MAGA PAC also paid its customary retainer to Elections LLC, a joint venture between three former top campaign aides, which now commands $52,500 a month. (Trump’s Save America joint fundraising committee retains Elections LLC as well.)

Combined, Elections LLC and Binnall’s firm—including the anonymous local subcontractors—absorbed more than half the legal costs on the quarter.

The spike in attorney fees comes after a significant dropoff late last year. That decrease coincided with a rise in the Republican National Committee’s costs, after the GOP agreed to foot Trump’s legal expenses in ongoing investigations into his business practices—up to $1.6 million.

The rest of MAGA PAC’s $2.6 million expense report included the committee’s biggest single payout: $590,000 to a company called 2M Document Management and Imaging, LLC, itemized for “research consulting.”

In all, the secretive Delaware-based entity pocketed about $1.17 million last quarter, already nosing near its 2021 total of $1.6 million. No other political committee has ever paid the company, according to federal data.

Trump’s trifurcated fundraising streams can be tough to follow. Last week, there was a second filing in addition to MAGA PAC, this one from the joint fundraising vehicle Trump shares with the RNC, called Save America—the same name as his leadership PAC. That group raised a total $19 million this quarter, which gets split between Trump groups and the RNC.

Unlike MAGA PAC, however, the joint committee came out on top. It racked up about $8.6 million in operating costs, less than half its haul. Most of that money went to fundraising consultants and advertisers, and unlike MAGA PAC reported no legal fees—outside of a monthly $20,000 to Elections LLC. The committee currently holds about $6.4 million.

But we won’t have a complete picture of Trump’s finances until later this week, when his largest account—Save America leadership PAC, with $110 million in the bank—files its monthly report.

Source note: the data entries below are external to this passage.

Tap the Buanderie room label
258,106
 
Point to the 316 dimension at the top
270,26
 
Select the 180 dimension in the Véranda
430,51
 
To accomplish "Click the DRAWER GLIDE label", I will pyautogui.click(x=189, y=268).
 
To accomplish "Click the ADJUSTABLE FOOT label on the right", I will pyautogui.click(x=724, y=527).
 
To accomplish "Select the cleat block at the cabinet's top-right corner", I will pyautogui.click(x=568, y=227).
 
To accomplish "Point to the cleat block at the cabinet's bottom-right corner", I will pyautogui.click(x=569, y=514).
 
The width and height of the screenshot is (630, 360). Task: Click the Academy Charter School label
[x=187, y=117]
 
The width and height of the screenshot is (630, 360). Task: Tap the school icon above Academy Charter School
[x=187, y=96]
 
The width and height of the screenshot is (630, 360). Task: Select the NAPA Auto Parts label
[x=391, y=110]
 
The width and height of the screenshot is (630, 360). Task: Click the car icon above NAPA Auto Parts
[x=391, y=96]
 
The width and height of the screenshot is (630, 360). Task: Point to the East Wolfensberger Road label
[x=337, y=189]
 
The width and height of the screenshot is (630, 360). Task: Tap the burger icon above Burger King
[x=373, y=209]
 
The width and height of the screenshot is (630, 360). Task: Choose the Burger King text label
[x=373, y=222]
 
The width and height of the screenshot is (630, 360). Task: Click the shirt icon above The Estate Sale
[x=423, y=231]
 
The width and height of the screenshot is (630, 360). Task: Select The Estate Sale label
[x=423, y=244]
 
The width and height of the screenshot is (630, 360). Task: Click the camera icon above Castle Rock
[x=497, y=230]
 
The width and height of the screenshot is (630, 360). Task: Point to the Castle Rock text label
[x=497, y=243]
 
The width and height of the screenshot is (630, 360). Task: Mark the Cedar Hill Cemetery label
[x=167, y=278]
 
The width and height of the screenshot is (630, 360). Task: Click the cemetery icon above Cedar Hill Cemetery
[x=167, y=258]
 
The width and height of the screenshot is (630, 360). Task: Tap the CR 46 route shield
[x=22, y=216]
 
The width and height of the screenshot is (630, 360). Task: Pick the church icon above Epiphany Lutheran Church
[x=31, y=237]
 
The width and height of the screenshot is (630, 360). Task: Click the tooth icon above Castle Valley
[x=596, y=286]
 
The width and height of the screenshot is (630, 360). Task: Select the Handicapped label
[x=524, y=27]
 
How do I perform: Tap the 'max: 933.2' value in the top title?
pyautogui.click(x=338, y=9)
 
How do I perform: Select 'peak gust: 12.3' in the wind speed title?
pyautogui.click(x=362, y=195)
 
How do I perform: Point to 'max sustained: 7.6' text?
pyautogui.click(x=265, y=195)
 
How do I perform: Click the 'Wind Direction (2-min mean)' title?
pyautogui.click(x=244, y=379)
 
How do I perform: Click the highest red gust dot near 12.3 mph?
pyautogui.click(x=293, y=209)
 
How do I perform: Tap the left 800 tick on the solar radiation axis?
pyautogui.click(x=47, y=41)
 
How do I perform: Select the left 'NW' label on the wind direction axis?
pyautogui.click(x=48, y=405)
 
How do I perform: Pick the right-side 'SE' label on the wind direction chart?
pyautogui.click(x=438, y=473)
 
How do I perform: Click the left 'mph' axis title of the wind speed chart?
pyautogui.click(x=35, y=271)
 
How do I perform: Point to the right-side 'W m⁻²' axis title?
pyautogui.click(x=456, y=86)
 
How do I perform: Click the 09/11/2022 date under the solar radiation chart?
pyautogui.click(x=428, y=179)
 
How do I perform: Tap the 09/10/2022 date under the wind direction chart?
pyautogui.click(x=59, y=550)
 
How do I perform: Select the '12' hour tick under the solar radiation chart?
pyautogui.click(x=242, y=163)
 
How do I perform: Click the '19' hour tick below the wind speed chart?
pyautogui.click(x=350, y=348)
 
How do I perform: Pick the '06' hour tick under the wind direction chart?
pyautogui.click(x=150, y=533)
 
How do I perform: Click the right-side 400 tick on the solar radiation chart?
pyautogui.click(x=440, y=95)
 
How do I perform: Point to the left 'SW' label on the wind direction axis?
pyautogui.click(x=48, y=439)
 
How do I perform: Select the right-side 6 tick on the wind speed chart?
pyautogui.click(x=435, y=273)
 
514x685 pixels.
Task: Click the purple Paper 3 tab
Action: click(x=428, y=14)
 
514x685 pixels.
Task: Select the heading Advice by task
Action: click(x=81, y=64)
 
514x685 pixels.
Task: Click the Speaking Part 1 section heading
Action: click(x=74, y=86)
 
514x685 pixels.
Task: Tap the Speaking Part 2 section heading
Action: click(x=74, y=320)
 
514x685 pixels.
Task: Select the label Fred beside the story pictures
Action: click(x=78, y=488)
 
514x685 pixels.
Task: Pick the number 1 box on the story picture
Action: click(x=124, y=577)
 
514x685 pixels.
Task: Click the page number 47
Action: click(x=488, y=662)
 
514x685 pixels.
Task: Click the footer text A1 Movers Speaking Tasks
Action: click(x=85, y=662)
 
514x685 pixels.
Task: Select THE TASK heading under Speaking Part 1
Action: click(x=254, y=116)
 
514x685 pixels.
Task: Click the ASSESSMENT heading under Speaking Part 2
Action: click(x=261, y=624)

We do know that it pulled at least $5.1 million in new transfers from the joint committee.

But as confounding as that all is, one MAGA PAC payment stands out as particularly curious: the one rent check made out to Trump Tower.

While the amount is the normal monthly rate of $37,541.67, there’s only one payment instead of the expected three. And it went to a curious destination—not Trump Tower itself, but a P.O. box in Hicksville, New York, a Long Island town an hour from Fifth Avenue.

The campaign’s rent checks have vacillated over the years between Trump Tower and Hicksville, seemingly at random, with no explanation. However, that mailbox is a short drive from Trump’s longtime accountants, Mazars USA.

MAGA PAC’s last rent check was made out Feb. 11. Three days later, Mazars dropped Trump as a client, citing unreliable financial statements.